I was just curious if there exists an ion protein that could be activated using a form of electromagnetic radiation that could penetrate the skull?

Something analogous to optogenetics except without the need to have a light source and could be activated non-invasively.

Also what do you think of the potential of ultrasound to manipulate brain chemistry?

16 07 2009
andrewhires

Great question re: electromagnetic stimulation.

Roger has been pitching this idea to new post-doc’s in the Tsien Lab for the past five years. In theory, you could engineer a very fast rectifying voltage-gated ion channel into the neurons of your choice, then apply a rapidly (~2000Hz) oscillating electric field. The channel will open and shut fast enough to drive positive ions into the cell (or negative ions out) through the channel, while the endogenous channels won’t gate fast enough for the field to effect the non-expressing cells.

In practice, this is a very, very difficult project. One post-doc, who ended up developing the ChIEF Channelrhodopsins, tried for his first year in the lab. He never saw conclusive evidence of current induction. You need to do a lot of protein engineering of the channel and a lot of electrical engineering for the electromagnetic field generation. Getting the field density high enough, oscillating that quickly requires massive power. I think it would take a serious collaborative effort between two specialist labs to make progress. Although there was a poster on this a few years ago at SFN… I’ll try to dig up the reference.

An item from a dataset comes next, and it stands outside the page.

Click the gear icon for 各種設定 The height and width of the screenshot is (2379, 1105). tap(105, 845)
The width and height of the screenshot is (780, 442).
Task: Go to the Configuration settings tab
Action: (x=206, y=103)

As for ultrasound, is the idea that you vibrate a brain region and it gets heated or excited, increasing spike rates? Ultrasound the raphe nucleus and have feelings of love and empathy wash over you? Maybe… Assuming you could drive activity in the first place, I’m not so sure the resolution of ultrasound would be high enough. I haven’t kept up with the ultrasound literature. I am planning rectify this by covering an interesting paper in Nature Photonics about deep tissue ”imaging” of fluorescent proteins using ultrasonic echos of the light absorbance in a coming post!

17 07 2009
Robert

I don’t know if you’ve read the paper or not about ultrasound neuromodulation. It’s open access.
http://www.plosone.org/article/info:doi/10.1371/journal.pone.0003511

I think it toggles open sodium channels due to mechanical energy. It has a better spatial targeting accuracy than deep brain stimulation and it can reach any brain region. I’m not quite sure what the resolution of stimulation is. They mentioned something about using protein specific ultrasound resonances in the paper, but that is more speculative.

16 09 2009
Light-switchable protein interactions « Brain Windows

[…] of genetic tools that control neural activity (Channelrhodopsins, Halorhodopsins, DREADDs) in functionally defined populations, such as neurons that are active during a particular task or […]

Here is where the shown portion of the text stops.